Among the 426 patients, 30 did not visit the outpatient department within 1 month and were excluded. Moreover, 21 SLE patients with unevaluated post-ESD ulcers at the proximal colon, due to the procedure being finished after confirming the absence of remnant blood clots or fresh blood in the sigmoid colon or rectum, were also excluded. Therefore, 375 colorectal epithelial neoplasms in 375 patients (SLE group, n = 171; no-SLE group, n = 204) were included in the final analysis. Patient and neoplasm characteristic differences between each group are described in Table 1. There were no significant differences between the SLE and no-SLE groups in terms of patient-related factors, including age, sex, and current use of antiplatelet or anticoagulant agents. Regarding lesion-related factors, the proportion of proximal and lateral spreading tumor-nongranular type neoplasms was higher in the no-SLE group. In addition, the proportion of adenocarcinoma-SM/day was higher in the SLE group. Regarding procedure-related factors, the clip closure rate was higher in the SLE group than in the no-SLE group (30.4% vs. 20.6%, p = 0.03).

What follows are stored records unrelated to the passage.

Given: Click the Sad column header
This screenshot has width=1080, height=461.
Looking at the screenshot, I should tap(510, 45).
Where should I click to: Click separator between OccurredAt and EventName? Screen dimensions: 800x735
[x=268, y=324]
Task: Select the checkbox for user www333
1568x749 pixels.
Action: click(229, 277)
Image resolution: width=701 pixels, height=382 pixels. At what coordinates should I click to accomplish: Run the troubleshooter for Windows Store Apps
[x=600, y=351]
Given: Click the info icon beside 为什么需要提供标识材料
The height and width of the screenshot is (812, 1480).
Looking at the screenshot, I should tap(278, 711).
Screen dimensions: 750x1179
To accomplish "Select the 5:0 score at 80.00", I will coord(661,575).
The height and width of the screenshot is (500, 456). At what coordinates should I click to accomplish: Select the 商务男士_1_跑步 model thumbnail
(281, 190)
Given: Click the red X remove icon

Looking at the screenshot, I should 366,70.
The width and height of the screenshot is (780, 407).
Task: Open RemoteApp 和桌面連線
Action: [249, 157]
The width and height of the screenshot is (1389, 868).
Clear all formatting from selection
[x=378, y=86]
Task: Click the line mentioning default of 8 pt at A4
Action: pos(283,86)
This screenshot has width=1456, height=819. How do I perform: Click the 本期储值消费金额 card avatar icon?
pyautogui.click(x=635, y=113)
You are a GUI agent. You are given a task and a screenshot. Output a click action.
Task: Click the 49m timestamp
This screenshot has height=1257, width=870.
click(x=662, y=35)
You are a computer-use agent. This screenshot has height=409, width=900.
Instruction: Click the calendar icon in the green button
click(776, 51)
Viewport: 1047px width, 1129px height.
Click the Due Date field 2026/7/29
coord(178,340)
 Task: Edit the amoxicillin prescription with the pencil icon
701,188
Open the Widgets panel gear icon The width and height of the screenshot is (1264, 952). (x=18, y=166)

The total number of hemoclips used for clip closure in the SLE and no-SLE groups was 8.45 ± 2.66 and 8.24 ± 3.84, respectively (mean ± SD, p = 0.77). In the coagulation group, ulcers with local hemostasis using endoclips were 42 cases in the SLE group and 28 cases in the no-SLE group.

SLE findings

The incidence of high-risk ulcer stigma during SLE was 5.3% (9/171). Among patients with high-risk ulcer stigma, no Ia ulcers were observed during SLE, and Ib and IIa ulcers were observed in one and eight cases, respectively.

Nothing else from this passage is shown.